Derrick Thomas
- Thomas with the Kansas City Chiefs

No. 58
- Position: Linebacker

Personal information
- Born: January 1, 1967 Miami, Florida, U.S.
- Died: February 8, 2000 (aged 33) Miami, Florida, U.S.
- Listed height: 6 ft 3 in (1.91 m)
- Listed weight: 243 lb (110 kg)

Career information
- High school: South Miami Senior
- College: Alabama (1985–1988)
- NFL draft: 1989: 1st round, 4th overall pick

Career history
- Kansas City Chiefs (1989–1999);

Awards and highlights
- NFL Defensive Rookie of the Year (1989); NFL Man of the Year (1993); 2× First-team All-Pro (1990, 1991); 3× Second-team All-Pro (1993, 1994, 1996); 9× Pro Bowl (1989–1997); NFL sacks leader (1990); NFL 1990s All-Decade Team; PFWA All-Rookie Team (1989); "Whizzer" White NFL Man of the Year Award (1995); Kansas City Chiefs Hall of Fame; Kansas City Chiefs No. 58 retired; Butkus Award (1988); Unanimous All-American (1988); SEC Male Athlete of the Year (1989); 2× First-team All-SEC (1987, 1988); First-team AP All-Time All-American (2025); NFL record Most sacks in a game: 7;

Career NFL statistics
- Tackles: 641
- Sacks: 126.5
- Safeties: 3
- Forced fumbles: 41
- Fumble recoveries: 19
- Interceptions: 1
- Defensive touchdowns: 4
- Stats at Pro Football Reference
- Pro Football Hall of Fame
- College Football Hall of Fame

= Derrick Thomas =

American football player (1967–2000)

Derrick Vincent Thomas (January 1, 1967 – February 8, 2000) was an American professional football linebacker for the Kansas City Chiefs of the National Football League (NFL). Nicknamed "D. T.", he played 11 seasons with the Chiefs until his death in 2000. He is considered one of the greatest pass rushers of all time.

Thomas played college football for the Alabama Crimson Tide, winning the Butkus Award in 1988. He was selected fourth overall in the 1989 NFL draft by the Chiefs, where he received nine Pro Bowl and two first-team All-Pro selections. Thomas also set the single-game sacks record in 1990.
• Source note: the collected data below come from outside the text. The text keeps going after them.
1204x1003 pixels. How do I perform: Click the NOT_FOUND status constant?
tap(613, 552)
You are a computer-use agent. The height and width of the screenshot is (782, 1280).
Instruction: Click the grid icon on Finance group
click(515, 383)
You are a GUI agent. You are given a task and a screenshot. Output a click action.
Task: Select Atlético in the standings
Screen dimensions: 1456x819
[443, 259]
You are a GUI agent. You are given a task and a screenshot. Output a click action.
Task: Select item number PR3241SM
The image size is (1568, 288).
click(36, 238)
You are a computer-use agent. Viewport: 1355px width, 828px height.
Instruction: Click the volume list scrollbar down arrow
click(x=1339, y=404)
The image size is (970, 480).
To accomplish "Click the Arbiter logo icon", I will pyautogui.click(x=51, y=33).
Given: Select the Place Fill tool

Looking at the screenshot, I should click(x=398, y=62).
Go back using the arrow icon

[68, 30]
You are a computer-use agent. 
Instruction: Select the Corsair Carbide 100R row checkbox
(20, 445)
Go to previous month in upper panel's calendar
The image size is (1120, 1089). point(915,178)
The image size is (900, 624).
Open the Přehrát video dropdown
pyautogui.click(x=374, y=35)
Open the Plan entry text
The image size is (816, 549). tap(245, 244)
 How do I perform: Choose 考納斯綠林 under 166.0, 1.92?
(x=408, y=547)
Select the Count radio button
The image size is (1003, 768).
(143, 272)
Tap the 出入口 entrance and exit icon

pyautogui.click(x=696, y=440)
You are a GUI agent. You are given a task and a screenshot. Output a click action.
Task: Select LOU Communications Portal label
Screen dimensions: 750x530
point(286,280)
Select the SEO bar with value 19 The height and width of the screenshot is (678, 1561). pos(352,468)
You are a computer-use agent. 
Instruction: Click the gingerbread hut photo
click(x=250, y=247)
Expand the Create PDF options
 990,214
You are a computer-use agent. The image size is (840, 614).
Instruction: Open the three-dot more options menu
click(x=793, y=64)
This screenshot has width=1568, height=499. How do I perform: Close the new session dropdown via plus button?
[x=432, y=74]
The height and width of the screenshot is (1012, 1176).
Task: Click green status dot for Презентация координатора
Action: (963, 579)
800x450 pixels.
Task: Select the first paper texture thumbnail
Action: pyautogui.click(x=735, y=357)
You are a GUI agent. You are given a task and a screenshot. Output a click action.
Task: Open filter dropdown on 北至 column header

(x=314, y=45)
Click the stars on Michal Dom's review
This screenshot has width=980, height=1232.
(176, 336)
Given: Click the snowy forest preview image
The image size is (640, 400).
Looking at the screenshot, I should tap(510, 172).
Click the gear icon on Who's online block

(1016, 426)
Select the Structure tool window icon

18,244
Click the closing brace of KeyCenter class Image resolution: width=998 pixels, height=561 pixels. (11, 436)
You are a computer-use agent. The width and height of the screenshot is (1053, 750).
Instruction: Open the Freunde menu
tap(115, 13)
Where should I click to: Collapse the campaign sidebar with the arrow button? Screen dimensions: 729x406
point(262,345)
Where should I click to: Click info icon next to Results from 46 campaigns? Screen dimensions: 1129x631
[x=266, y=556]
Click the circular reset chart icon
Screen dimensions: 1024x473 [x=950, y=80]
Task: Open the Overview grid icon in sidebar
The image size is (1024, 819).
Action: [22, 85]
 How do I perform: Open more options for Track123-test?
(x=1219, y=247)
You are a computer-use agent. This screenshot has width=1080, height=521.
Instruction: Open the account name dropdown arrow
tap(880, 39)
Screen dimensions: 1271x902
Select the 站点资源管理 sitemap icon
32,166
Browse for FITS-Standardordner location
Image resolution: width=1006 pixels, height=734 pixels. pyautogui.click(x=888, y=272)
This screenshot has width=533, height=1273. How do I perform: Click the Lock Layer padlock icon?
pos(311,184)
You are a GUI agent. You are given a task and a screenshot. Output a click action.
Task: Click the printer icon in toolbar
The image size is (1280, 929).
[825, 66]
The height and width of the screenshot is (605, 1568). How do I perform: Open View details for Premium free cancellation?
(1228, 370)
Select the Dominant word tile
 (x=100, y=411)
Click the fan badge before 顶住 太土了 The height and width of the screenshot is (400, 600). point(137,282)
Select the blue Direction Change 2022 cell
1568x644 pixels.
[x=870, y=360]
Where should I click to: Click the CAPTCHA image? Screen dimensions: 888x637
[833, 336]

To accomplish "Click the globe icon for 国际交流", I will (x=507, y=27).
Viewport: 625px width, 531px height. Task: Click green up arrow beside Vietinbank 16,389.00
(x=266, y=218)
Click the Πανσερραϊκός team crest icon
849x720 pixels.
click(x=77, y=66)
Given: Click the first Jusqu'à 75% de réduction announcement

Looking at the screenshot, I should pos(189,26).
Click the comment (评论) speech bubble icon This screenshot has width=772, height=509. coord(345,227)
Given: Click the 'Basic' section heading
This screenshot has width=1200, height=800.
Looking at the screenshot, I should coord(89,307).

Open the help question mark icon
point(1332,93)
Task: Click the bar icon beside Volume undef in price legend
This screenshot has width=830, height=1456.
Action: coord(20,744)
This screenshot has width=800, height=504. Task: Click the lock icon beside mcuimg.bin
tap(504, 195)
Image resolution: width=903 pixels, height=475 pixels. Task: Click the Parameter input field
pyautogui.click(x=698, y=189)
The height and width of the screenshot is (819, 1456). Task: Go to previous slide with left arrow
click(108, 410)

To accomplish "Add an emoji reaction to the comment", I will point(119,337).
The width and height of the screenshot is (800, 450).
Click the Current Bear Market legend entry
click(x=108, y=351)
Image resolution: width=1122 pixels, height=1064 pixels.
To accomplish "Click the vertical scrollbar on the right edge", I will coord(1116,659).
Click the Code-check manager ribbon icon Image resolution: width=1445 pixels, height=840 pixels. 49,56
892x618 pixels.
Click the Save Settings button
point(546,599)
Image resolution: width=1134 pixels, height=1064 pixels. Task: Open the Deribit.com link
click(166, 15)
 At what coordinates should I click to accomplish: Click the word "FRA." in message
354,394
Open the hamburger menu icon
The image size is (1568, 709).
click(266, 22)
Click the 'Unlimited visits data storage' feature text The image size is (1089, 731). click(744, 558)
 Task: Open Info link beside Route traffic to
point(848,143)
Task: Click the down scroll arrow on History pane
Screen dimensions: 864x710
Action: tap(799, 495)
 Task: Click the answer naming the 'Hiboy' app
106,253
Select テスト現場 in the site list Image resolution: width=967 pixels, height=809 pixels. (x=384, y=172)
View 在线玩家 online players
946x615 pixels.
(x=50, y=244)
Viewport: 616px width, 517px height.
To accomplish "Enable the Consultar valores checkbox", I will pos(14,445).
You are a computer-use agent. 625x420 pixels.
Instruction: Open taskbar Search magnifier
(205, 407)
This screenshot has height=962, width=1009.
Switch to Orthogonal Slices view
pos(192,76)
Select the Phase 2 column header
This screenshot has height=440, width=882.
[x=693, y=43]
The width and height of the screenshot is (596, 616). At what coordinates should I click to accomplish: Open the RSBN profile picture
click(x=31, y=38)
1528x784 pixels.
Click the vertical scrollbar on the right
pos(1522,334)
After the Chiefs' 1999 season, Thomas was rendered paraplegic in a car crash and died two weeks later from a pulmonary embolism. He was posthumously inducted to the Pro Football Hall of Fame in 2009 and the College Football Hall of Fame in 2014.

==Early life==
Born on January 1, 1967, in Miami, Florida, Thomas was raised by his mother Edith Morgan. His father, Air Force Captain and B-52 pilot Robert James Thomas, died during a mission in the Vietnam War when Derrick was five years old. Thomas played his high school football at South Miami Senior High School.

==College career==
Alongside Cornelius Bennett and later Keith McCants at Alabama, Thomas spearheaded one of the best defensive lines in college football and smashed many Crimson Tide defensive records, including sacks in a single season (27.0 in 1988). He was awarded the Butkus Award in 1988. He was also selected as a consensus All-American at the conclusion of the 1988 season, a season which culminated in the Crimson Tide's thrilling 29–28 victory over Army in the 1988 Sun Bowl. In 2000, Thomas was named a Sun Bowl Legend. He was awarded the Sington Soaring Spirit Award by the Lakeshore Foundation. This annual award is named for University of Alabama football legend Fred Sington. Thomas was posthumously inducted to the College Football Hall of Fame in 2014.

==Professional career==

Thomas was selected fourth overall in the first round of the 1989 NFL draft by the Kansas City Chiefs. He was the first selection made by new head coach Marty Schottenheimer.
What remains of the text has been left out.